The Food and Drug Administration (FDA) ordered Pfizer, which makes Chantix, and GlaxoSmithKline, maker of Zyban, to place a warning highlighting the "risk of serious mental health events" when taking the drugs, including behavior changes, depression, hostility and suicidal thoughts.
"The risk of serious adverse events while taking these products must be weighed against the significant health benefits of quitting smoking," said Janet Woodcock, director of the FDA's Center for Drug Evaluation and Research.
Doctors prescribing the two smoking-cessation drugs should also monitor their patients for any unusual mood or behavioral changes after the medicines are taken, she added.
However, Woodcock stressed that the products "are effective aids in helping people quit" smoking, the leading cause of preventable disease and death in the United States.

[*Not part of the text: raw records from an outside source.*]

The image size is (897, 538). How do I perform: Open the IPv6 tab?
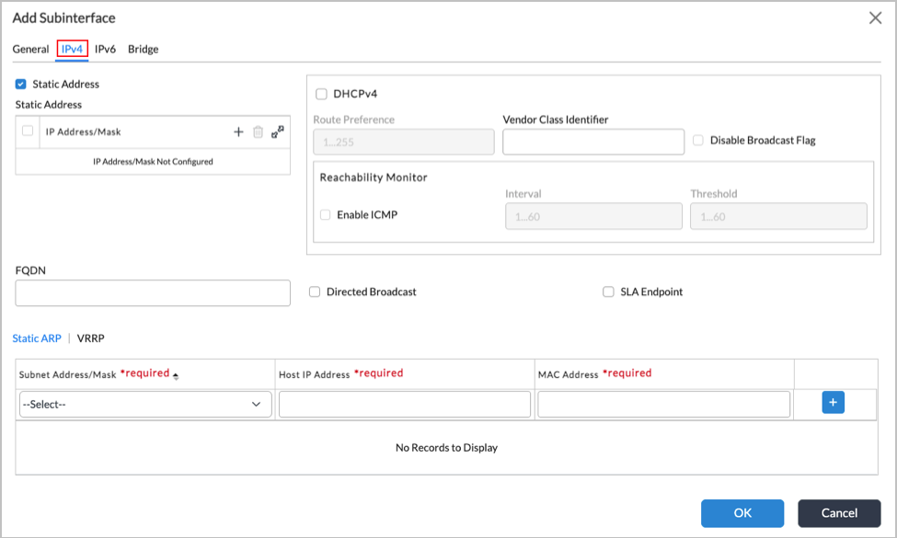point(105,49)
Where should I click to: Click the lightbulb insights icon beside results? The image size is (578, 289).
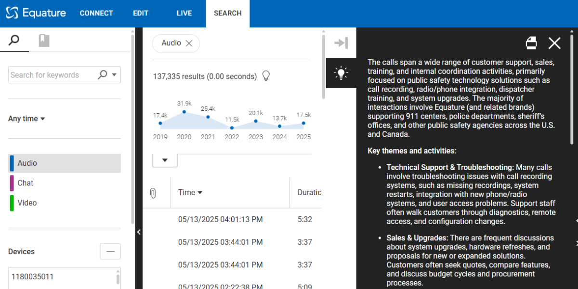[265, 76]
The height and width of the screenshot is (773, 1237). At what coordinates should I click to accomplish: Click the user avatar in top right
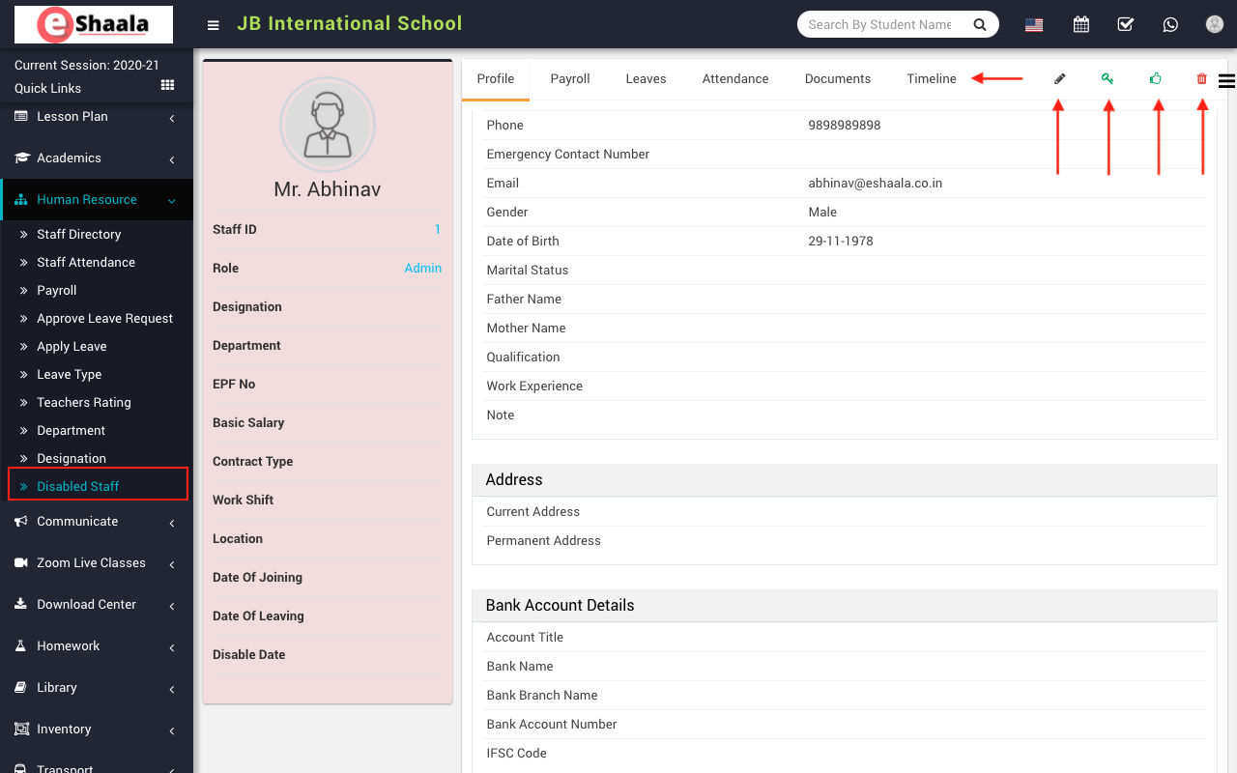1215,24
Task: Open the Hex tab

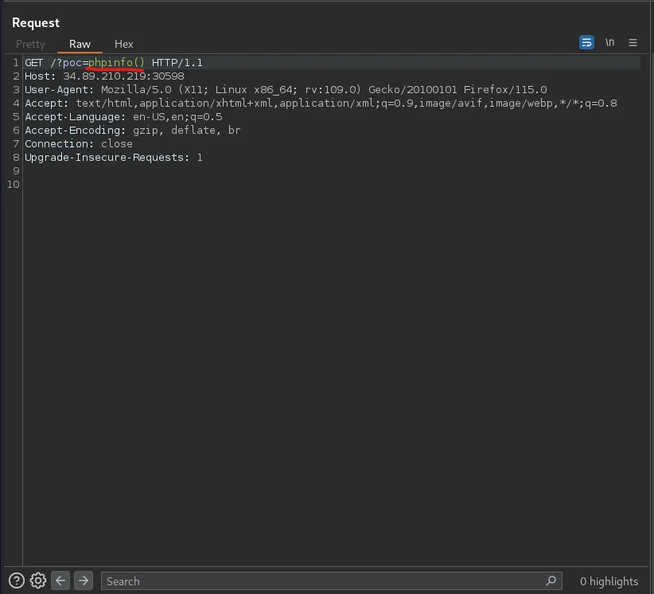Action: 123,44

Pfizer said it had updated its labeling of Chantix using the FDA guidelines, noting it had made the information available "immediately" to US healthcare providers and patients.
"The benefits of Chantix outweigh the risks for many patients when used as directed," Briggs Morrison, a senior vice president at Pfizer, said in a statement.
Although the cause for the association between the drugs and the mental problems was unknown, the FDA said that some of the symptoms may be due to patients experiencing nicotine withdrawal, although some patients experienced the symptoms while still smoking.
The FDA also required the manufacturers to conduct a clinical trial to determine how often patients using smoking cessation therapies experience serious neuropsychiatric symptoms, noting that the agency had not found a clear link between the medications and suicidal events.